If there’s one thing online business owners put on top of their priority list, it’s conversion.
To them, it’s common knowledge that having good products or services isn’t enough to convert visitors into customers.
One big factor for conversion rates is the design of landing pages and websites. Customers, nowadays, have short attention spans that, if not taken into account, could be fatal for business.
Customers want ease of use when it comes to online browsing and shopping.
In this sense, web design plays an important role in making sure that your customers are interested and satisfied whenever they visit your website.
This guide we will look into the best web design practices to increase your conversion rates.
Let’s dive right in.
What people initially see on your webpage is a big factor when it comes to conversions.
A properly-designed website is often uncomplicated, making it easy for the web visitors to see the parts that the website owners wants to draw their attention to. This could be the call-to-action buttons, banners, texts, etc.
This is where proper content placement comes into play.
Effectively placing positive spaces according to design principles helps your visitors decide on what their next step will be. They might browse further or leave the website altogether.
When you think about content placements, there are three crucial principles that you need to consider — the “F” pattern, the “Z” pattern, and the rule of thirds.
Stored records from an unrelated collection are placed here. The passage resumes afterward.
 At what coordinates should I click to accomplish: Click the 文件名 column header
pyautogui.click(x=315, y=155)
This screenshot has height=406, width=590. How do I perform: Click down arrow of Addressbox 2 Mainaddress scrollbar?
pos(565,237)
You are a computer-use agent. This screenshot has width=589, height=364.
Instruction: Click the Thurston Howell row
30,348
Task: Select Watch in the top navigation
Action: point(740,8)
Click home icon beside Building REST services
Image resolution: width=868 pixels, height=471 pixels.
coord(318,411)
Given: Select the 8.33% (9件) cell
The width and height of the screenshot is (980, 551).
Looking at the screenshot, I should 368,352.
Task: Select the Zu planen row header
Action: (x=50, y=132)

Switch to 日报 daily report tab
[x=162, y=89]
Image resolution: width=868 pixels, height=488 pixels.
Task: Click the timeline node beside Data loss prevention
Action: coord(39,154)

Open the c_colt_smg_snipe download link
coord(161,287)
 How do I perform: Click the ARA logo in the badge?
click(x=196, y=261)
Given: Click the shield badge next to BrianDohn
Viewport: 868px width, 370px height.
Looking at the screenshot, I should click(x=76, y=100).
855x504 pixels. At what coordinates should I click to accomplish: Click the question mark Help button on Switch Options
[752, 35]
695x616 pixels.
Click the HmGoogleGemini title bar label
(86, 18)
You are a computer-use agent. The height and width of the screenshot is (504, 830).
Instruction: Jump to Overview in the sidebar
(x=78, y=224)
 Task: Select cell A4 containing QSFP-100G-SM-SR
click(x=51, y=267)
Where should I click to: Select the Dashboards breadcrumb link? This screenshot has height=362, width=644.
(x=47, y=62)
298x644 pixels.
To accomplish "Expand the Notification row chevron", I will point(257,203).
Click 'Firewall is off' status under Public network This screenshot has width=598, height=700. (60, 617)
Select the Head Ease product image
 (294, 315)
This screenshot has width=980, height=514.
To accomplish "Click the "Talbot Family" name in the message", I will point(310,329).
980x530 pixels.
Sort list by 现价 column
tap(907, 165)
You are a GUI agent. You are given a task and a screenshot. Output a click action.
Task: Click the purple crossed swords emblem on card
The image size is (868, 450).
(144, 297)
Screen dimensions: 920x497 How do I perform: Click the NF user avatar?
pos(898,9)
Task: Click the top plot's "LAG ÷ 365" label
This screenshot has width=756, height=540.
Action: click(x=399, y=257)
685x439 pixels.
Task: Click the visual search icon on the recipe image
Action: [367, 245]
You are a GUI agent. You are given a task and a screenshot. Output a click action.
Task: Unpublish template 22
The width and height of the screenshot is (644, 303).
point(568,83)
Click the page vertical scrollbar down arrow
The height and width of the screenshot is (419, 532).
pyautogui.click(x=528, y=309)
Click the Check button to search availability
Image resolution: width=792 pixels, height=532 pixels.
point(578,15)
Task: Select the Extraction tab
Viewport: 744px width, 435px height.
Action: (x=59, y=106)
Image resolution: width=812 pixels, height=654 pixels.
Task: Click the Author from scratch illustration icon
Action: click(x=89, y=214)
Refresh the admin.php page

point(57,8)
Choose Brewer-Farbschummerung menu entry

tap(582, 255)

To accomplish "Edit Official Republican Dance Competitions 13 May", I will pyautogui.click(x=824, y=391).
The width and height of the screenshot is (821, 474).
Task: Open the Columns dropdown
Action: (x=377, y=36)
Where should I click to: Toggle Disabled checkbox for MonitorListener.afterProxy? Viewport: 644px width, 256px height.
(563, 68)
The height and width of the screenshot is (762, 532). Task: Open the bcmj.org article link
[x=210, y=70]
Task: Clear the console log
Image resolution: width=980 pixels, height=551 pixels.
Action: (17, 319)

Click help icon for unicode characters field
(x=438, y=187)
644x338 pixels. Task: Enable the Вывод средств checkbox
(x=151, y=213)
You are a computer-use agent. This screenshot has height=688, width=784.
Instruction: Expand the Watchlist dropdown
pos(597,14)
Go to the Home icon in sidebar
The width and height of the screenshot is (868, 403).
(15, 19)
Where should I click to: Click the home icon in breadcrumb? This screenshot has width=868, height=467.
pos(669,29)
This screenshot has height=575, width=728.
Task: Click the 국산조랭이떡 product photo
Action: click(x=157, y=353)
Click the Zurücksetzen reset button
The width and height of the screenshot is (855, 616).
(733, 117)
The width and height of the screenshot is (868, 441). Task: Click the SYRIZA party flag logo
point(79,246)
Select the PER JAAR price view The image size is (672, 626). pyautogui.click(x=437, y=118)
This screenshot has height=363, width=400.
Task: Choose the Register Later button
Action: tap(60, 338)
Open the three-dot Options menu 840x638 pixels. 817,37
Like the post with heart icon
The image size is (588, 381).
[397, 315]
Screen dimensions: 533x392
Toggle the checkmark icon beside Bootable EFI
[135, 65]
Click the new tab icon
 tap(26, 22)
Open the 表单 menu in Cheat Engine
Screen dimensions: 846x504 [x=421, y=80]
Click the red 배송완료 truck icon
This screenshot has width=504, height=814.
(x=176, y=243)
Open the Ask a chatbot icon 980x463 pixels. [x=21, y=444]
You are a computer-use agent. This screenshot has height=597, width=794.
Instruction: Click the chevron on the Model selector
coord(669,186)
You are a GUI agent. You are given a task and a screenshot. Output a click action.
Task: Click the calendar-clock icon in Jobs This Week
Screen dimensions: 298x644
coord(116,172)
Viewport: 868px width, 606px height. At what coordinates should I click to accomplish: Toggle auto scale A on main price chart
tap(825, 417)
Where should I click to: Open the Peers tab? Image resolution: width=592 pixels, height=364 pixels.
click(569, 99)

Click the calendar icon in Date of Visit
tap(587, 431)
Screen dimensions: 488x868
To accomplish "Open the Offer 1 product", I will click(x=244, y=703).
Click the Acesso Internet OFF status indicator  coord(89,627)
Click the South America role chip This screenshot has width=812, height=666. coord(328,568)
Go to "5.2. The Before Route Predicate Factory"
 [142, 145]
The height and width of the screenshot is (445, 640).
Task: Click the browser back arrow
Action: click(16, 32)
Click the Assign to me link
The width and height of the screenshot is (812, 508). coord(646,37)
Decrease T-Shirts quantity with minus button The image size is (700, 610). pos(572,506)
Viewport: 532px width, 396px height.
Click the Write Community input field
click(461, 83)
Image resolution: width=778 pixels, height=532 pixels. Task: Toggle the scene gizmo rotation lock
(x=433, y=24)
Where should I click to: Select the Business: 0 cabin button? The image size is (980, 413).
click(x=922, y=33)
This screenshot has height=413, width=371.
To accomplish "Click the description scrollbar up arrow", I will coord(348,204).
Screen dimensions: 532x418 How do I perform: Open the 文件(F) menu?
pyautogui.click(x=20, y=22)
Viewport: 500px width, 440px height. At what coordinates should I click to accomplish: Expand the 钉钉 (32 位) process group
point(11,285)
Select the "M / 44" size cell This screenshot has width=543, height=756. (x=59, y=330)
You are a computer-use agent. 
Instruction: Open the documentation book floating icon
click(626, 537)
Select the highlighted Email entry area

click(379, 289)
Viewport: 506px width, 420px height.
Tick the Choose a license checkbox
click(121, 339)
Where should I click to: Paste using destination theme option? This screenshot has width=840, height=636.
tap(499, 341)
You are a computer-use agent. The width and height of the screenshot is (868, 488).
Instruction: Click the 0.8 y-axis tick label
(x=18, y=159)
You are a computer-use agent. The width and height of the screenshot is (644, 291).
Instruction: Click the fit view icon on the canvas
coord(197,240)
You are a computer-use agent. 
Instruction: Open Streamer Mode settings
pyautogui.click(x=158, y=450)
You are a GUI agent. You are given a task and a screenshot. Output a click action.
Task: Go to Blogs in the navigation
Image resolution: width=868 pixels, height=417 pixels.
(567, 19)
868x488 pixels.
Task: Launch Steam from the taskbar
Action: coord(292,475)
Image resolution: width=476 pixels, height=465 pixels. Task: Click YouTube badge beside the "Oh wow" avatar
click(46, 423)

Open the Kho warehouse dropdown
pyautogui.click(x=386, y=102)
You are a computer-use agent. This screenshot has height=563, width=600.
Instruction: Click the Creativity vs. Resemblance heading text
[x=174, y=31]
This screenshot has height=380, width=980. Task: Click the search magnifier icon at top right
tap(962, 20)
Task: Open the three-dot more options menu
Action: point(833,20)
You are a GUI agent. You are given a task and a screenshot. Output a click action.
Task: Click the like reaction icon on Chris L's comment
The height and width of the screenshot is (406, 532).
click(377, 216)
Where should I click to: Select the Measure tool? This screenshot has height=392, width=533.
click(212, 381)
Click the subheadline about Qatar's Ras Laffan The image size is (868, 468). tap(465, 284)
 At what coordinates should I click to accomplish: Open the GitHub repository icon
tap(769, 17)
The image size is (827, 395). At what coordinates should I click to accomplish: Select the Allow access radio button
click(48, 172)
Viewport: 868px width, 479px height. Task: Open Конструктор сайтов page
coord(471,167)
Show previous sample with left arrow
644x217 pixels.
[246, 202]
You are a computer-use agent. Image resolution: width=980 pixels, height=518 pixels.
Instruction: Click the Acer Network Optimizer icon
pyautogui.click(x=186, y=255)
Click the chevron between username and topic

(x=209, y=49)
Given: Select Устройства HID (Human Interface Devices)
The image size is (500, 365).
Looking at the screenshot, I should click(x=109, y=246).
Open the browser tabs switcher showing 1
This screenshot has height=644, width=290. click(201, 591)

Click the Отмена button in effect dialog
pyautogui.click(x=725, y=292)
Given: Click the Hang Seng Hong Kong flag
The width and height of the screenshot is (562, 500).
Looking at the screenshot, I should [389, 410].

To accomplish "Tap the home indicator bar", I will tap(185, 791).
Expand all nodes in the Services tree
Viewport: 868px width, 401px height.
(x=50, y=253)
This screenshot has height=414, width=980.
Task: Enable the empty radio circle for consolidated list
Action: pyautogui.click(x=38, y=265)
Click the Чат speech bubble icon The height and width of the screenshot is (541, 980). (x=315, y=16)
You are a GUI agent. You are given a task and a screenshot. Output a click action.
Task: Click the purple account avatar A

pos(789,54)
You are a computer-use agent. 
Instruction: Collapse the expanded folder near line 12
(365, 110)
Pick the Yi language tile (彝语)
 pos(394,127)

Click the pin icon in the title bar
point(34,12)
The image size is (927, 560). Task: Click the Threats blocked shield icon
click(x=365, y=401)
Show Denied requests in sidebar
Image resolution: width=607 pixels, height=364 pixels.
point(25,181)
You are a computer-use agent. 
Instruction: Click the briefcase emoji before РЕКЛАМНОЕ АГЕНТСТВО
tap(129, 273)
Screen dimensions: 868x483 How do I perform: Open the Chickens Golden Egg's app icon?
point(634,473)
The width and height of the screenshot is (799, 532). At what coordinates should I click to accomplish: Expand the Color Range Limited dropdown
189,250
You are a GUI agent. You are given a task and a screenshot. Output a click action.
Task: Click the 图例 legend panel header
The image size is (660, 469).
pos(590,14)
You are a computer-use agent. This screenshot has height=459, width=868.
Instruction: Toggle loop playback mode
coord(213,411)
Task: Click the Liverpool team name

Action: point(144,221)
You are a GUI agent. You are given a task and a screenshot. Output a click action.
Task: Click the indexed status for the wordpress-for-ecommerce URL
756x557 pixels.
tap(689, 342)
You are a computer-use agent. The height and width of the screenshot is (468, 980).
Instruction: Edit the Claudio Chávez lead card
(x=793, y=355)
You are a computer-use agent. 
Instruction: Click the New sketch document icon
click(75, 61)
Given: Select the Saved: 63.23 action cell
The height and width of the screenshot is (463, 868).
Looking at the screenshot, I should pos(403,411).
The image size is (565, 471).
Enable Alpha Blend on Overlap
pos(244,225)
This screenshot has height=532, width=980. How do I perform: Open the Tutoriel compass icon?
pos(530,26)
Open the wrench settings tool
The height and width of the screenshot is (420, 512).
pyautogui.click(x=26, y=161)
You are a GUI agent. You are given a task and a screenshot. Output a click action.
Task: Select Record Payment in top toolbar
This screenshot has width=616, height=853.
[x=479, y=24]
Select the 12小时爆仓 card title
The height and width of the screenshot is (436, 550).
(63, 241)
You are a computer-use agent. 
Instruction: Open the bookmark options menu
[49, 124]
For websites with a lot of reading content, using the “F” pattern would definitely lead to more conversions — given that the content is also enticing.
To define, the “F” pattern pertains to the movement of the eyes when reading content online.
The eyes start scanning from the top-left side of the page moving towards the top-right - usually for headlines or titles.
It eventually moves down as your web visitor reads further. Their eyes move right if there are headlines or bolded sentences that catch their attention.
Using this site’s blog as an example.
The blog follows an F-reading pattern which makes it easier for visitors to scan through and read the content at ease.
To state the obvious, the viewers follow a “Z” pattern when scanning through a web page.
This is commonly used by websites that don’t utilize much reading content, pretty much like ecommerce websites.
Visitors start scanning the page from the top-left of the screen which usually contains the company logo and moves sideways towards the right side of the screen.
After reading those, the eyes travel downward diagonally from the top-right down to the bottom-left side of the page.
Let’s take Upwork’s homepage as an example.
As you can see, the pattern the viewers make when scanning the site forms a letter “Z.”
This is a phrase you commonly hear in the field of photography.
However, this principle is also useful for websites.
Just like the grids found on cameras, using grids as you design the webpage can also be beneficial.
Let’s take SquareSpace’s website for example.
Using this principle guides the eyes of the visitors towards the center of the screen.
When you place the content where the lines intersect, the content is highlighted. In the case of SquareSpace, for example, the shoes they're selling is highlighted.
If the visitor’s main objective was to buy something from the website, this principle would be useful for selling new products.
Negative spaces are essential in web design, as well.
Simple is better, after all.
Negative spaces keep your website organized and easy to browse.
Throw out the belief that every corner of the page needs to be filled by either an image or text.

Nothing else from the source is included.